I've finished reading the novelettes on the Nebula preliminary ballot. I'm not going to comment on my own ("Safeguard"). Other than that, my favorite was Kij Johnson's "The Evolution of Trickster Stories Among the Dogs of North Park After the Change," from the anthology Coyote Road: Trickster Tales (edited by Ellen Datlow and Terri Windling). The title is a good, if prosaic descriptor: There has been a "change," dogs have abruptly evolved the power of human speech (this is a fable, not a plausible SF story), and they are now both embracing the trickster stories found in many cultures, as well as evolving a strong sense of human treachery. It's an absorbing story, nicely written, and has some unpleasant but true things to say about the nature of hierarchy.

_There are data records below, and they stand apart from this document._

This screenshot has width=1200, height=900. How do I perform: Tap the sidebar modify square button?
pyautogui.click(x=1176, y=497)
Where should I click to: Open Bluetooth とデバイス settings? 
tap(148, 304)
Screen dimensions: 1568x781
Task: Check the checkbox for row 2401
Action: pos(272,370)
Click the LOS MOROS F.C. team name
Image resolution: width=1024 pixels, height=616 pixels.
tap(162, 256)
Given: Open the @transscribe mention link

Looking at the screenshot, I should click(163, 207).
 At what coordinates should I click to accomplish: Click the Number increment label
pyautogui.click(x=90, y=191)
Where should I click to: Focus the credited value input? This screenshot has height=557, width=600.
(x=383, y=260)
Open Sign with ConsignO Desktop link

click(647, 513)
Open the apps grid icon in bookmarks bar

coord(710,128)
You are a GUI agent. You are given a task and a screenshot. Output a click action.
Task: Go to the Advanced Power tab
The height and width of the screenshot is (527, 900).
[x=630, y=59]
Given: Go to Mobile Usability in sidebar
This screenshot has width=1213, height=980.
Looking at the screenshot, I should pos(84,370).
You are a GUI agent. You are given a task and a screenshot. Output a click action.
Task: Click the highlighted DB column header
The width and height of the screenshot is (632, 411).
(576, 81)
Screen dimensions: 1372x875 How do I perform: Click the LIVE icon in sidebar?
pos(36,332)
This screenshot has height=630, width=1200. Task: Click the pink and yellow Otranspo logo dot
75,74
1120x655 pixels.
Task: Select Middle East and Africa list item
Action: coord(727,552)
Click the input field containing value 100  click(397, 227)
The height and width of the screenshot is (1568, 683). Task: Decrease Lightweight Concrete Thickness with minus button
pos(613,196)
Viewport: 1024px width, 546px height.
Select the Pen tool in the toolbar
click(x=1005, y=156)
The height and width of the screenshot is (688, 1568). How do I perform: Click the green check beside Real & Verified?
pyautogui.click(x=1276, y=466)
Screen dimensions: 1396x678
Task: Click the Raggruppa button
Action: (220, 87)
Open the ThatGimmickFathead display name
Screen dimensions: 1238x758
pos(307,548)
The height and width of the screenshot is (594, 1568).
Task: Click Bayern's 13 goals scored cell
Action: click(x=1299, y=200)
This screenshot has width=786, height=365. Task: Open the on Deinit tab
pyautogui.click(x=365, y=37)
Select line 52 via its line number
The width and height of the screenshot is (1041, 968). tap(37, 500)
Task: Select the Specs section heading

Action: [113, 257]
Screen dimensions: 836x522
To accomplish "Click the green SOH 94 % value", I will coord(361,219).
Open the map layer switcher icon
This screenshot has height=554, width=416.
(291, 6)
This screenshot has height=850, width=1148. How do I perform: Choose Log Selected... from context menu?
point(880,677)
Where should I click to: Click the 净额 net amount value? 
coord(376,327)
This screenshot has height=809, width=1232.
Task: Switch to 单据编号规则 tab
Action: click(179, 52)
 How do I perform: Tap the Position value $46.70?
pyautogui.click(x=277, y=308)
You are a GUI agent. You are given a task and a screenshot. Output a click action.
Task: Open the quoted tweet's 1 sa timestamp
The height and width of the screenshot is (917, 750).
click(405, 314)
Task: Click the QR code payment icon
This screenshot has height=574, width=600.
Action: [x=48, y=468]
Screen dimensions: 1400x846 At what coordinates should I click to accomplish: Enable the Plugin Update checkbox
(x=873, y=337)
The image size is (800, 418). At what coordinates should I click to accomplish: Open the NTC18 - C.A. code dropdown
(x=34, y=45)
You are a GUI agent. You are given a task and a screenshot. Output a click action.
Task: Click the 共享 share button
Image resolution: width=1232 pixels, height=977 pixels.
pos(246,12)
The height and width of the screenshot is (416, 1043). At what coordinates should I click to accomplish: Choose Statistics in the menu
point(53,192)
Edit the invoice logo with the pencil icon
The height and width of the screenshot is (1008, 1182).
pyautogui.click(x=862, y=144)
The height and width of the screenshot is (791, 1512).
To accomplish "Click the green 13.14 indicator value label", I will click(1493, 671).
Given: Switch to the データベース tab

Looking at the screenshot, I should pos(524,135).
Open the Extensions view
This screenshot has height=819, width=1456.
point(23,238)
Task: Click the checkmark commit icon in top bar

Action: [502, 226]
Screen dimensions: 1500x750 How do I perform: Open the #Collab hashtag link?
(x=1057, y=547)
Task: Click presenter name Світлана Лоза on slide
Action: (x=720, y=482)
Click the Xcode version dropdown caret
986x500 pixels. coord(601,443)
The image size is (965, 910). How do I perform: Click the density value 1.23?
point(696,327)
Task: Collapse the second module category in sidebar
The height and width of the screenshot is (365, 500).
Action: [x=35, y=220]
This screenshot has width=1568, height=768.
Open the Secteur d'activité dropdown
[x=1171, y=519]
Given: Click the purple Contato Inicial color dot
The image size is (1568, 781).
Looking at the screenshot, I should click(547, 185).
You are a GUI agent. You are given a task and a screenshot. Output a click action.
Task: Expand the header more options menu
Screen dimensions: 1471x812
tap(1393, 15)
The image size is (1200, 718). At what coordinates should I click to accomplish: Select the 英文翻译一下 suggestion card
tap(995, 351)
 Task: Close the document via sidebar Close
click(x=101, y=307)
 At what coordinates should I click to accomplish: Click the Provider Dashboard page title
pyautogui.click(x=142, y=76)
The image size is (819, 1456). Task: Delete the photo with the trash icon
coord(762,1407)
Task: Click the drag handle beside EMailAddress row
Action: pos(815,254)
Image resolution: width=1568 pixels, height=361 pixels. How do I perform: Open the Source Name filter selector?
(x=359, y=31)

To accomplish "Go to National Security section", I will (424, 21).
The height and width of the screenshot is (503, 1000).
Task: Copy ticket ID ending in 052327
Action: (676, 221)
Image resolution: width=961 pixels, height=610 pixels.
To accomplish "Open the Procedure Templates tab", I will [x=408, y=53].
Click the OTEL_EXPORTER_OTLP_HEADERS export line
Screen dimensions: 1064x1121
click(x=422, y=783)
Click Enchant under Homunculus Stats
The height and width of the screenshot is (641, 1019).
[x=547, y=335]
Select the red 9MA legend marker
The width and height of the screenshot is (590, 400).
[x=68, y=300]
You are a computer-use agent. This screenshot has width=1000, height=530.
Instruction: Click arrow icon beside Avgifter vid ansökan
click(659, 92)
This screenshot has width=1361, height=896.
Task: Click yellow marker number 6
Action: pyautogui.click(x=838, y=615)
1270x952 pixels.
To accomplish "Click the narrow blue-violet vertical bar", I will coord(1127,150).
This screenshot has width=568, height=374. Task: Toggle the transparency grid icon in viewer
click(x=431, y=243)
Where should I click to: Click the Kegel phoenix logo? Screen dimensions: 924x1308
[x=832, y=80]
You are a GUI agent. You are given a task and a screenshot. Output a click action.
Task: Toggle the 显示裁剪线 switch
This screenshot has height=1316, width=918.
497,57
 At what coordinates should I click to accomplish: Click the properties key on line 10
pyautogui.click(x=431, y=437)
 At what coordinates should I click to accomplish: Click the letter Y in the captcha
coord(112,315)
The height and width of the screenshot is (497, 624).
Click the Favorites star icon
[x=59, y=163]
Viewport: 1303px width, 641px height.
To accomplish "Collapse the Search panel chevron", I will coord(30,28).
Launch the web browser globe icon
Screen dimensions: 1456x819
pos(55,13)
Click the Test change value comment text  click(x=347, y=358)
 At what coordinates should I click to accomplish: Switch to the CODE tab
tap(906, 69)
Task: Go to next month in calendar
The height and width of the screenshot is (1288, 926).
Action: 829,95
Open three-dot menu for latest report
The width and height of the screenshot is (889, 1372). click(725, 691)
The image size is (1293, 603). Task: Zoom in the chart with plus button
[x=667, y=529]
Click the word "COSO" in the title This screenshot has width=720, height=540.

I also liked William Shunn's "Not of This Fold," about proselytizing Mormons on a space station, aliens, and the nature of faith. This story takes a long time to get going, but once it does, it's interesting. Both the same points can be made about "The Sun God at Dawn, Rising From a Lotus Blossom," by Andrea Kail. She is a very new writer -- this story is from Writers of the Future, Volume 23. Finally, Mike Resnick's "Alastair Baffle's Emporium of Wonders" is moving, with lots of good Resnick details. I don't quite understand why it's on the '07 ballot since it came out in January of 'o8 (Asimov's), but I presume that it received ten recommendations to qualify, and beyond that the Nebula qualification rules are a murky fog to me.
Also murky, on a totally unrelated subject: Somehow I managed to turn off the spell-check function on these blog posts. Uninformed experimentation has failed to turn it back on. Help, anyone?